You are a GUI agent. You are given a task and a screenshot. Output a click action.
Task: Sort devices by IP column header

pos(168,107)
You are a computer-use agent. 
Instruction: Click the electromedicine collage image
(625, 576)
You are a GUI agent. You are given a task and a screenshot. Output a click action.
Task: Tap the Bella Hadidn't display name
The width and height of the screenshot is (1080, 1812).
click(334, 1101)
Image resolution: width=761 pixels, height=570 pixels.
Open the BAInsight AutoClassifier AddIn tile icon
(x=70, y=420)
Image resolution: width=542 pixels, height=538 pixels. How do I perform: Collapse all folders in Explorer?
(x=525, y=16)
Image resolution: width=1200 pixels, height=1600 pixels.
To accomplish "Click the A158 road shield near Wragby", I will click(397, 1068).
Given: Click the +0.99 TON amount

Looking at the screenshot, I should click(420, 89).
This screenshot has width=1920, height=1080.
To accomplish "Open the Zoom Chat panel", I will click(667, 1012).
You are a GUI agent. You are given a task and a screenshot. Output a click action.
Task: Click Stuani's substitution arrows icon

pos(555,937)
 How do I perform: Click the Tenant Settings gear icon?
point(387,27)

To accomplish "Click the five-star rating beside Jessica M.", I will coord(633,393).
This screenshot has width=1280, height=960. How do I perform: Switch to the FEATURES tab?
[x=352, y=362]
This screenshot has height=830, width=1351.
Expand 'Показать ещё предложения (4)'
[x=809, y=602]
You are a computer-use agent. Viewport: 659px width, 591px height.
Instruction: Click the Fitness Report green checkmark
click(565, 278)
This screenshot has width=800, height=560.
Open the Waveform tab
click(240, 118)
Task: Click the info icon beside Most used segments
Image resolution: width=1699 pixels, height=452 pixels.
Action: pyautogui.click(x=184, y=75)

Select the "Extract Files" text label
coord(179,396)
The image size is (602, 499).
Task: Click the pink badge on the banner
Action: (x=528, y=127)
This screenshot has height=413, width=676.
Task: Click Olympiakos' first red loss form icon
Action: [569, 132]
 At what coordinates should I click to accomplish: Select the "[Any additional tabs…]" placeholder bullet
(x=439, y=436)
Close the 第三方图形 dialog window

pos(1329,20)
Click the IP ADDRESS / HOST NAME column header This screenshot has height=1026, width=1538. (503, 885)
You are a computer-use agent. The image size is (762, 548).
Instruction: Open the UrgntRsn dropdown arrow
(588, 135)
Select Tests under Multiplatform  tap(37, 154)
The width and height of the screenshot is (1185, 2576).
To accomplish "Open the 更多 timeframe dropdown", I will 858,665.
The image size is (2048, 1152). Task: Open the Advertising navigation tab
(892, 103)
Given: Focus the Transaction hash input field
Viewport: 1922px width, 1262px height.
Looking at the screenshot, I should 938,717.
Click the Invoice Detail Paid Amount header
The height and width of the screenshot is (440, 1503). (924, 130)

_ _ _ _

> WORK TO COMPLETE
Lines that hold "will" are the ones to copy, so pick each out from the data.

> WRITTEN ANSWER
To accomplish "Click the A158 road shield near Wragby", I will click(397, 1068).
To accomplish "Open the Zoom Chat panel", I will click(667, 1012).
To accomplish "Click the five-star rating beside Jessica M.", I will coord(633,393).
To accomplish "Open the 更多 timeframe dropdown", I will 858,665.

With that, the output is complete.